Point is, I would love to live in a good place, like walk to work, bike back at 8pm and jump into my bed with shoes on like in Australia or something. I’d love more than ten people to be able to afford a jet, I mean people that I know. I’m so tired of the regular broke story. Unemployment and the sixty years it takes for people to finally pay off loans and mortgages. I really cannot stand that narrative any longer. Why then would this regular denguar thinking that if were in office I’d steal. I also don’t understand this thirst for money just for you. When I think of how badly I want my entire crew in Jamaica or Trinidad and Tobago, maybe even just Zanzibar, don’t you worry about my destination, once again, none of your business. I will definitely not do the ‘God when?’, because by the day the situation gets worse. In between the graft and the lies and just good old fashion oppression, for lack of a better word, when would the jet come. The opportunities that we thought we had, gone. I was so hopeful.

When will we have the actual good things out if life. I mean except the alcohol we drain in the clubs and all the illegal sheesha. How long before we have pretty trains and clean streets. Before we can have financial security as a unit? Man I’m tired of feeling this hopelessness. I’m tired of more bad news and more women reps that I may have stood up for only for them to be yet another lightskin daft that jumps on any train to “increase our salaries” anga employer wants to give me a raise in twitter. I am the employer I voted you in, I definitely don’t have the capacity to give a rich man a raise. Maybe I am actually in need of a shrink. Recently someone was adviced by statehouse that they might be depressed. Wonder what caused that, he was trying to break into some drunk’s house and it was a whole issue. Blown out of proportion if you ask me, but I realize that you are not. 
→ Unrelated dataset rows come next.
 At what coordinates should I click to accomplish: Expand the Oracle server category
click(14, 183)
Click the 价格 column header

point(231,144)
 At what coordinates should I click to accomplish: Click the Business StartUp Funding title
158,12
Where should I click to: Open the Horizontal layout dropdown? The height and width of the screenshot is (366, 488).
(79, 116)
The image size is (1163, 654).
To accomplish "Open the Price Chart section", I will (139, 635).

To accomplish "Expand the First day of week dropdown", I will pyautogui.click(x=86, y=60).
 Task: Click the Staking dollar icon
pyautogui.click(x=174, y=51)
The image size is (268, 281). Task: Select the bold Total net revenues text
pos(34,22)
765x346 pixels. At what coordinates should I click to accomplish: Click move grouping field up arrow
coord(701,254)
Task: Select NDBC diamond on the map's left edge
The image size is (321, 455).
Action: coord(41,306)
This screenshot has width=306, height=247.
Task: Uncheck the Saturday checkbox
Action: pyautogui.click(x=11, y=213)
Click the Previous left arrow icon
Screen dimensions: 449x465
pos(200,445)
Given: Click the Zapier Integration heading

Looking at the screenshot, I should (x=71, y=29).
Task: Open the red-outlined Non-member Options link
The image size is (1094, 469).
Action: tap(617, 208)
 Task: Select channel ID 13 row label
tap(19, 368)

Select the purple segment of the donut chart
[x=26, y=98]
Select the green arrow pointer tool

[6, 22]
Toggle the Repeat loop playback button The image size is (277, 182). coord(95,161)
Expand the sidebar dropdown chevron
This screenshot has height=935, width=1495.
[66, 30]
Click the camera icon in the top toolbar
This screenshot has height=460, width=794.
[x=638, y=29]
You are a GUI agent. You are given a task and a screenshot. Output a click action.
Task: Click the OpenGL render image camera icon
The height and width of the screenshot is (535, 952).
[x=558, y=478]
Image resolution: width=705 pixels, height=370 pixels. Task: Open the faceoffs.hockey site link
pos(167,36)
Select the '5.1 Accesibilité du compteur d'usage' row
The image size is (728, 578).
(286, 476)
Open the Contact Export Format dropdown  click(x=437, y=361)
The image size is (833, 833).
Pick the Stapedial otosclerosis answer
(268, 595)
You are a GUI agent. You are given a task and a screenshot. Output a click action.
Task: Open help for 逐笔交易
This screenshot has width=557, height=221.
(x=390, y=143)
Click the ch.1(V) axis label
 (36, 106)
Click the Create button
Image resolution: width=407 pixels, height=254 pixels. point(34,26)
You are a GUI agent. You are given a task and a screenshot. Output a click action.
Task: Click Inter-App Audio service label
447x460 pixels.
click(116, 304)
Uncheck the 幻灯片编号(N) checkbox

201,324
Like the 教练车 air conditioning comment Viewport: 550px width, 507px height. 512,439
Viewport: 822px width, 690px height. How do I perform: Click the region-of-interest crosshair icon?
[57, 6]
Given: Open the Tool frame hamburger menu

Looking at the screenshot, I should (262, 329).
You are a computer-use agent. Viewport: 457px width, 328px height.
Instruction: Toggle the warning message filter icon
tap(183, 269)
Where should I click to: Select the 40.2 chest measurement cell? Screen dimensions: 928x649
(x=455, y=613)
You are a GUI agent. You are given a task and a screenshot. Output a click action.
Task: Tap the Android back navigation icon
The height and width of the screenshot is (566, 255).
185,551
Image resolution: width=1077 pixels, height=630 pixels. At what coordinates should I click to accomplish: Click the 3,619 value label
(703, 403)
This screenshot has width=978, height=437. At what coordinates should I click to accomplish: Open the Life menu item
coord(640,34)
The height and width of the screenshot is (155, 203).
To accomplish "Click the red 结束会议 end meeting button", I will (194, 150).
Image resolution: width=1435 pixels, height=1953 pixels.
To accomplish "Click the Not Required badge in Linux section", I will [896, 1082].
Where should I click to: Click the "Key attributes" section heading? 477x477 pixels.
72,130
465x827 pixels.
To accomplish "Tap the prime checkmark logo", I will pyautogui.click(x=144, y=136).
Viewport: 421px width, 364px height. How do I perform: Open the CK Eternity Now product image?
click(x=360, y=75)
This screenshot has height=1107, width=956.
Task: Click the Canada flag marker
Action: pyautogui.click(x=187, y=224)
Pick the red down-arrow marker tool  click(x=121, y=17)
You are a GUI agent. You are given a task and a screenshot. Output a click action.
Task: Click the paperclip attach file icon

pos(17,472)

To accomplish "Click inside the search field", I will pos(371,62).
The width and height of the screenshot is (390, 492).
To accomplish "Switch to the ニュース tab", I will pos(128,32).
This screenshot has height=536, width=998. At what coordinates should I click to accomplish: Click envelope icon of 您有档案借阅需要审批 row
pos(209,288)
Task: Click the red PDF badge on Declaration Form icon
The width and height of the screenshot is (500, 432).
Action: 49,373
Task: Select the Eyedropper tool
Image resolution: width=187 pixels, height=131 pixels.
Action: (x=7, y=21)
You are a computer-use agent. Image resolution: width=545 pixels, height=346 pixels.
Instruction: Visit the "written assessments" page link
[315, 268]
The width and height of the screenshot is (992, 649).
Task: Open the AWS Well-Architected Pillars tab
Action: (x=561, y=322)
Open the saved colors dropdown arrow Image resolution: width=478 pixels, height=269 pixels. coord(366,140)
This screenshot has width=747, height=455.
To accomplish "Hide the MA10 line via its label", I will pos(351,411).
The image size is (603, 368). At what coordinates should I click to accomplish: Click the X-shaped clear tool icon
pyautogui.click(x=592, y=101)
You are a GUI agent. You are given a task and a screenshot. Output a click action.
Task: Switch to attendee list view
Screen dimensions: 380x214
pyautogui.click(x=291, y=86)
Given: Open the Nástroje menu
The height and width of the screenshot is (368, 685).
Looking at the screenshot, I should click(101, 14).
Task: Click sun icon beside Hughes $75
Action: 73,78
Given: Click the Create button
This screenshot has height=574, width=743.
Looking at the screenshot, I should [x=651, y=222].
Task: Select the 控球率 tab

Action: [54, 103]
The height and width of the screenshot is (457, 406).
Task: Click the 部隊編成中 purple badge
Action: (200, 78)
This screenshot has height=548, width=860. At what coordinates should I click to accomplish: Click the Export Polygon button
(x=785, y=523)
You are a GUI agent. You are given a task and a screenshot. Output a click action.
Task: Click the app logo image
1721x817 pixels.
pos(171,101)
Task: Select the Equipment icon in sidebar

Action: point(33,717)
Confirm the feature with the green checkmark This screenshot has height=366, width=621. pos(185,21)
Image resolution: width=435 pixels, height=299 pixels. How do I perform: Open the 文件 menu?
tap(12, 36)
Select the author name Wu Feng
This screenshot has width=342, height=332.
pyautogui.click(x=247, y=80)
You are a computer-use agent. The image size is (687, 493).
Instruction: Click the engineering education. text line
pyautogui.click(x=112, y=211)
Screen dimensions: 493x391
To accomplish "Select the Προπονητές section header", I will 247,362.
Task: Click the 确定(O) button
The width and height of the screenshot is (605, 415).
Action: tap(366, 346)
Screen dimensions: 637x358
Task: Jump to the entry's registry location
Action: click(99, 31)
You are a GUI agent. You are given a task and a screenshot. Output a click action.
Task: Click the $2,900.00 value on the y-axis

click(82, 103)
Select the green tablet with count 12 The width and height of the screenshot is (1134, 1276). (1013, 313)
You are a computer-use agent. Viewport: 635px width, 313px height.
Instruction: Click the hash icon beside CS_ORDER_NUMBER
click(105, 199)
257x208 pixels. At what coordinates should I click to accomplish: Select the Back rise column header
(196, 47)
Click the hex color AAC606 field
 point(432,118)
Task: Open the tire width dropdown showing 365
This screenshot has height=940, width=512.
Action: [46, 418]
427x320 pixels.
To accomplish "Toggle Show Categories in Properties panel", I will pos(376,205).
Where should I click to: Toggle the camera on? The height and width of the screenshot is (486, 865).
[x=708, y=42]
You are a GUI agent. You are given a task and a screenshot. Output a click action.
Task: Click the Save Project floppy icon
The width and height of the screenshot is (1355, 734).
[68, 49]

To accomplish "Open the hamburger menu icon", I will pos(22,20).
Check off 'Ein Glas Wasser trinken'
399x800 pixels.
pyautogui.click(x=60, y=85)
I just wish my girlfriend and I could hold hands and take a nice long trip out of this place but that is not even something the government can talk about, lest we make them uncomfortable. Honestly my biggest fear is getting jailed or hurt I wouldn’t be the first would I? 

The beauty of life though, is that it be like that. I’ve been in very low moments but I came out of it glowing, as I am glowing these days happy and sated all day long. I’m thinking straight and I know there is a way out of the pit because while sometimes I think its the wishfull thinking of a little girl, a stupid girl that needs mental help, according to some, but then my rational mind tells me we can. Gaddafi was a little boy and what he did for he’s country was huge, he might have taken power for significantly longer than he was supposed to, some might even call him a dictator, but once again it be like that. This is Africa. I just want to know for how long we will be in the pit. Which of us should take responsibility and stop it, ama we continue sitting and wishful thinking that we’ll marry a rich white dude to take you to Ireland? Wake up, you’ll piss yourself nanii.

Lets agree, lets make a pact, that we aren’t giving these people more chances. I’m not talking revolt, I don’t think I can fight for shit. One slap and I will lie down flat with my hands behind my head. I’m talking change. We have capacity, all 40 mil of us, some of us are smart others not so much, there is room for improvement lads. Don’t be seated somewhere thinking of how you’ll become an MP in an already dying country and immediately start looting. Something about ‘mtoto wangu lazima aendeshe rover.’ Sit your raggedy ass back down no one wants you as a leader, you lack basic speaking skills, I am speaking like this at 20 something, you will not manage to convince me. Focus on filing those financial records and think of actual ways out of the pit, because I warn you, I’ll be coming for you. I will have the capacity and I will take you down because all these guys had to do was think of ways to lie to us and they have been for thousands of days. 

There is good news though. The good news is that I will be there when my peers are in parliament, and as a self glorified overthinker I want to find a way to break the African curse. We have to move to the next level. I see white people hack into doors and cars, here we are waiting for a small parliamentarian to carry an osofia full of money into a land cruiser to hide it in he’s pillows ati its safe. That is a stupid plan, is what it is.